EXERCISE: Scan the records for "computer" and copy each line that contains it.

DATA EXTRACT:

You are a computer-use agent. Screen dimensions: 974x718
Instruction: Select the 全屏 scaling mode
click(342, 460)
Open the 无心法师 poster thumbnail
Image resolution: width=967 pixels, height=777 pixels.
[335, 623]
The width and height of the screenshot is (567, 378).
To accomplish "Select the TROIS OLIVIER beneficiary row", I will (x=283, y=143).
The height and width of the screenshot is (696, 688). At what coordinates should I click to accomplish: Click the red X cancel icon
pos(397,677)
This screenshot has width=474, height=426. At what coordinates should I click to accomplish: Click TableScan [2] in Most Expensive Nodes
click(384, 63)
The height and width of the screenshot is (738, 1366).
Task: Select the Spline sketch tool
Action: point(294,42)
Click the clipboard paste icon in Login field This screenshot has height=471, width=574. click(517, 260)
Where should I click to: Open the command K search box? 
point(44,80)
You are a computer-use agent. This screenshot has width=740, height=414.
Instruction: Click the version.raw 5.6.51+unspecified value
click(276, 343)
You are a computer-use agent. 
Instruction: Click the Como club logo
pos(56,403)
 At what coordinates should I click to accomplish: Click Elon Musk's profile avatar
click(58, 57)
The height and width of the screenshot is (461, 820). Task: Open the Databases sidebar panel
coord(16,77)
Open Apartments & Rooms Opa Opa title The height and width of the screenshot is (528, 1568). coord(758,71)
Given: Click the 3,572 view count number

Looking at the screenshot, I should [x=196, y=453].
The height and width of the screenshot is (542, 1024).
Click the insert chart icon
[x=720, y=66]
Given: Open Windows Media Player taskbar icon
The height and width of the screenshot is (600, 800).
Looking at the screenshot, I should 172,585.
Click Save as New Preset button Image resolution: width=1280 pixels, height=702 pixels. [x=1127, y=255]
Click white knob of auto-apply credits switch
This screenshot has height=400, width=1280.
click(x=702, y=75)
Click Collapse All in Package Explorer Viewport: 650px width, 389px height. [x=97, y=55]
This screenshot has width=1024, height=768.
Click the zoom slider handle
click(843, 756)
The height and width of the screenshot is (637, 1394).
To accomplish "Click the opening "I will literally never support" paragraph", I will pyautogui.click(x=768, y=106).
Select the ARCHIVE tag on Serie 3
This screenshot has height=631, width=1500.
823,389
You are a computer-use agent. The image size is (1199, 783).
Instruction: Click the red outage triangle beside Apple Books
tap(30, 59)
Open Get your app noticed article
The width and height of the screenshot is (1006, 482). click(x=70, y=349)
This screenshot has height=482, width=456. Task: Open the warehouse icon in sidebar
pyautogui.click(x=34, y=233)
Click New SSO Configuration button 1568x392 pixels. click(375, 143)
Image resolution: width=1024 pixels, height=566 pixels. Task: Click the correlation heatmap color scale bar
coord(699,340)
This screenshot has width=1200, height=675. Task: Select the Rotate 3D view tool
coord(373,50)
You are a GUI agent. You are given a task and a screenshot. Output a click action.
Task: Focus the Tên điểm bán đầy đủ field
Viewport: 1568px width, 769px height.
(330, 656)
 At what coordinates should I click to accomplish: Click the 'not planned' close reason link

EXERCISE ANSWER:
You are a computer-use agent. Screen dimensions: 974x718
You are a computer-use agent. This screenshot has width=740, height=414.
You are a computer-use agent. 
You are a computer-use agent. The image size is (1199, 783).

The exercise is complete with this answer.